Essa noite estava irremediavelmente marcada pelo cartaz que anunciou o seu concerto. Num convite para uma proposta de artwork livre, Francisca Sousa imaginou e desenhou um póster onde pretendeu “apresentar uma figura que nos enfrenta e resiste, de nudez aparente pois a pele é a linguagem intrínseca ao nascimento e à noção de intemporalidade”, conforme esclareceu ao Rimas e Batidas. Numa figuração chamativa, aparece um corpo feminino, mascarado e suspenso por cordas, amarrada ao nome encimado de Mary Ocher. Ainda nas palavras da própria artista visual, é a “aparição de uma figura feminina mascarada, de identidade desconhecida mas visualmente ritualista, que se encontra pendente por cordas num cenário onírico mas de influência tribal.” O propósito estava relacionado também com a primeira curadoria da recém criada produtora Machamba, que se propõe escolher um(a) artista a cada programação.

A artista em palco esperou sete músicas para mostrar o seu desagrado pela figura evocada para aquele propósito. “Nada contra o póster em si, mas não representa esta música”. Ocher tem um compromisso na sua arte, de combate ao controlo, à dominação, ao autoritarismo. Ver-se assim representada, num primeiro impacto, causa-lhe um desconforto que não esconde e comenta como que a demarcar-se em absoluto. Para Francisca Sousa, igualmente investigadora de arte, é uma extensão consequente do seu trabalho que “dedica a explorar os jogos de poder, como domínio e submissão, que operam no corpo feminino, recorrendo, essencialmente, à expressão da pose e da sexualidade (sex-positivity de Carol Queen) para estabelecer um discurso de resistência”.

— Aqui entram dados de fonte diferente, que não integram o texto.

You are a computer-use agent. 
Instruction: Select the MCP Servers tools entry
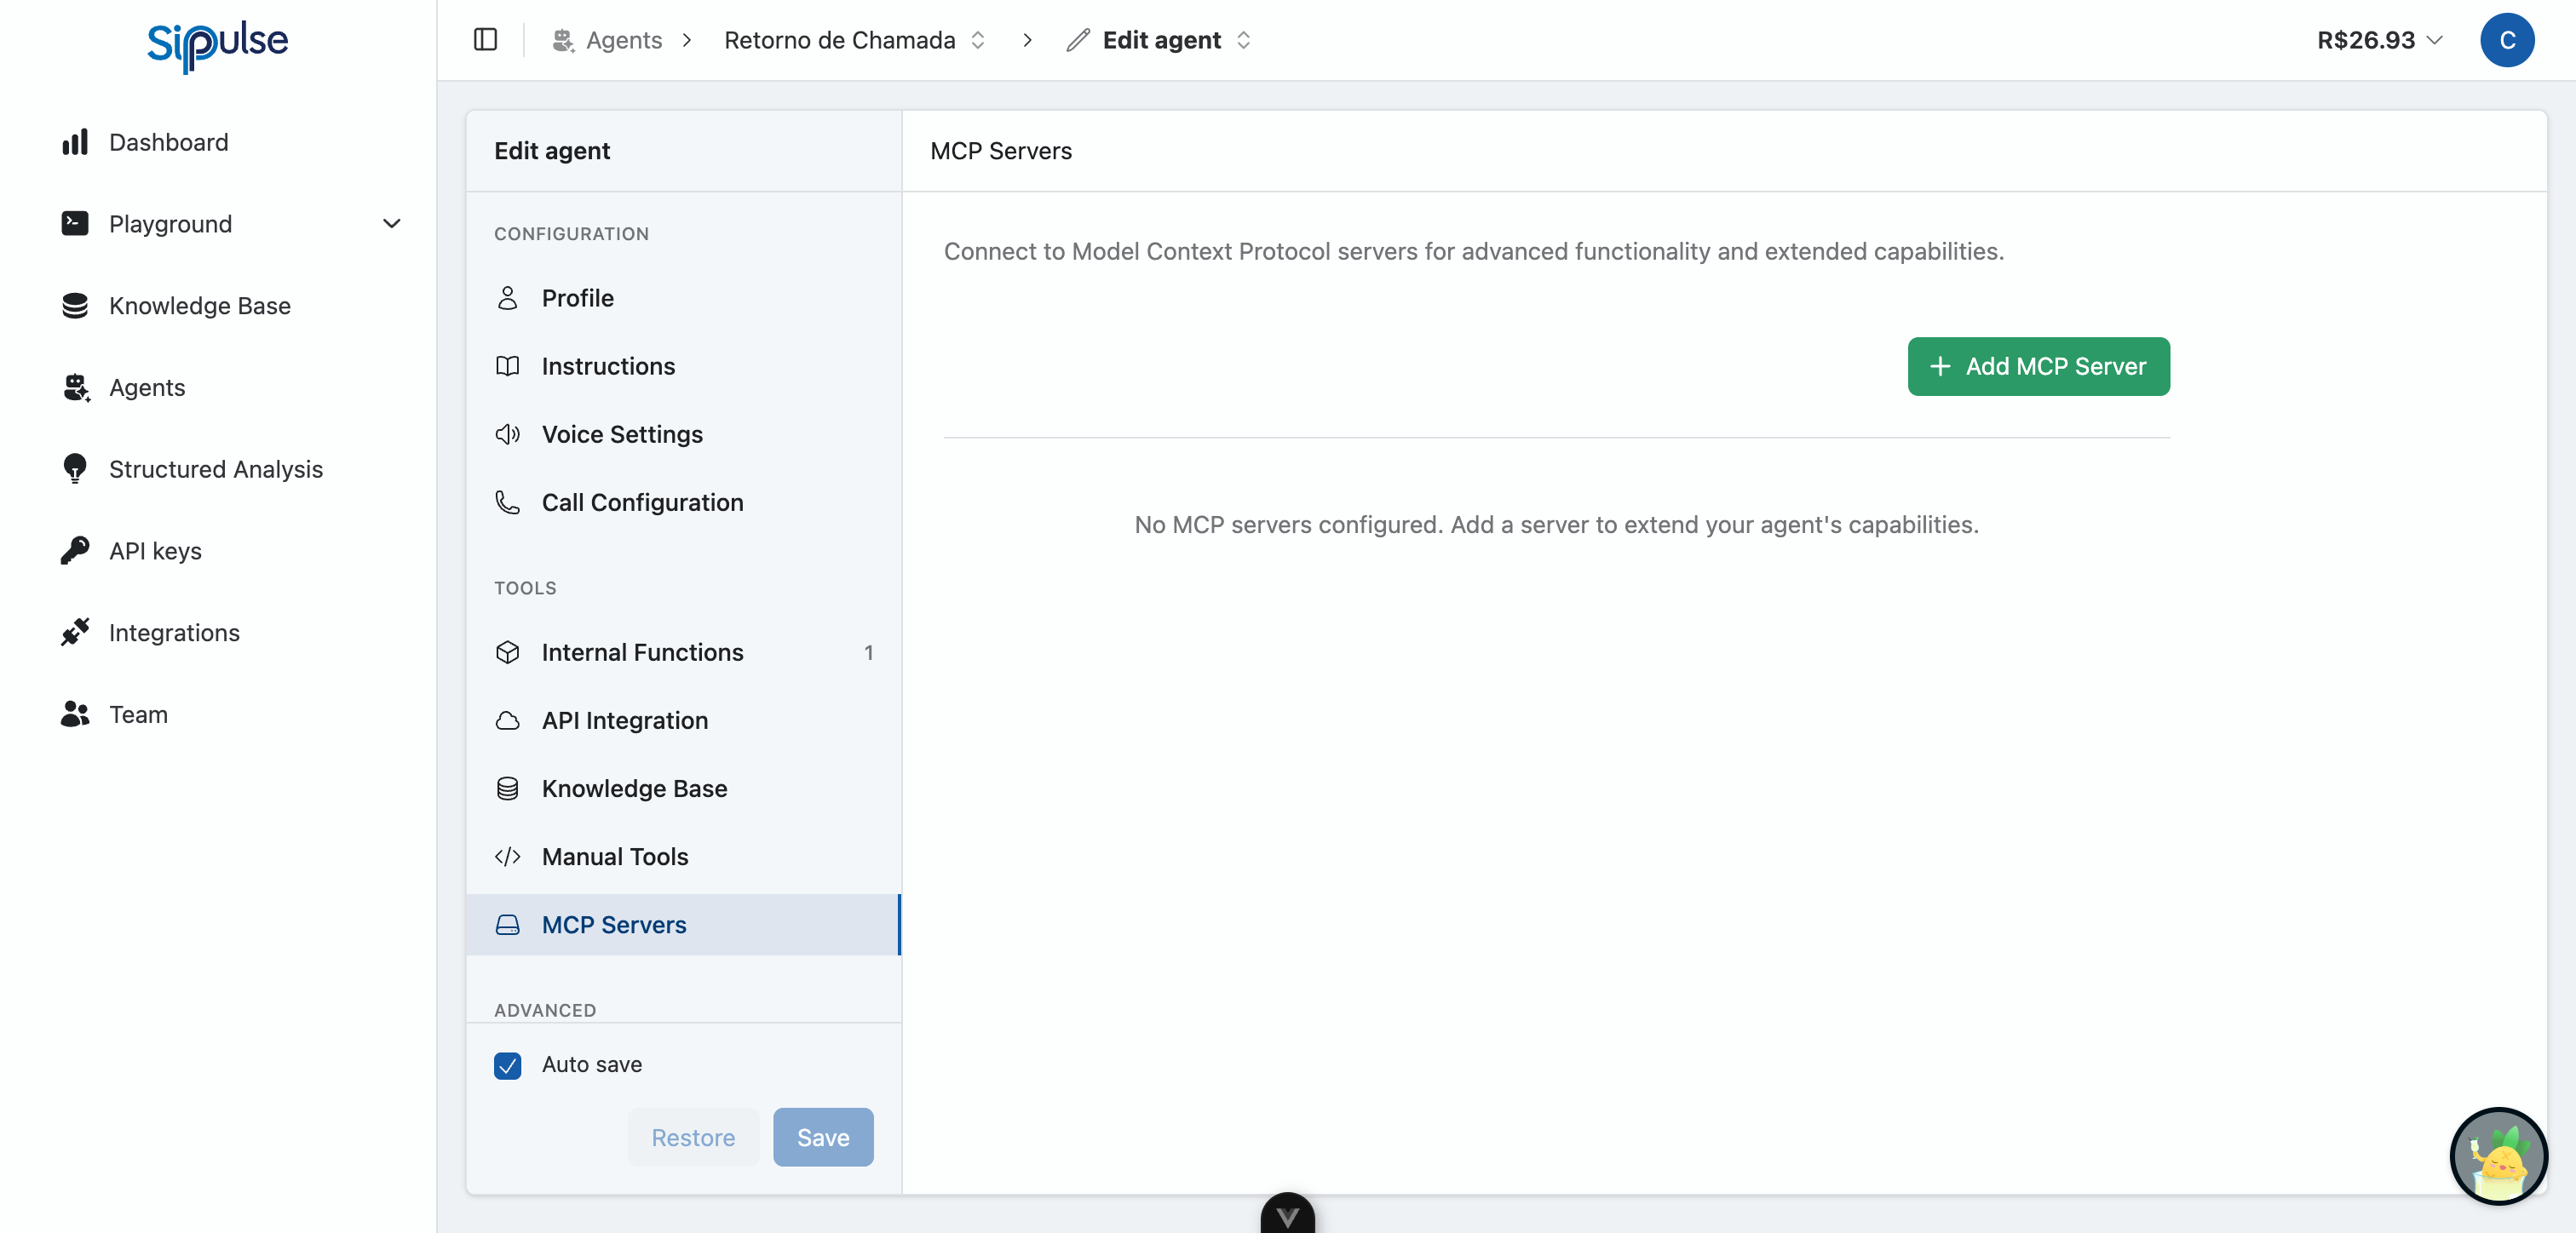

O confronto de palco pela música, e o visual pelo póster, a ilustrar as facetas na arte de representar tão somente o real. Concerto retomado com as ruas distantes, mas bem presentes, da Rússia de Ocher — “On The Streets” — e canta como que contra-ilustrando que “On the streets of hard labor / Ex-soviet shrines / All the women are weeping / Endlessly […]”. Puxa da guitarra, agora a plena distorção para um “Baby Indiana”, e a reafirmar a prestação em one-woman-band, de pandeireta no pé, e num falsete estilo primórdios de uma PJ Harvey. Para chegar a uma guitarra dedilhada e voz ecoando uma “Across Red Lines”, onde canta em modo autobiográfico o tema contido na colectânea Woman Life Freedom – Music For Iran, Volume 1. Ocher termina a prestação com “Thunderbird/Eden” a fazer da voz um instrumento mais além das acutilantes palavras, num ideal que a liberta das amarras que o presente contempla.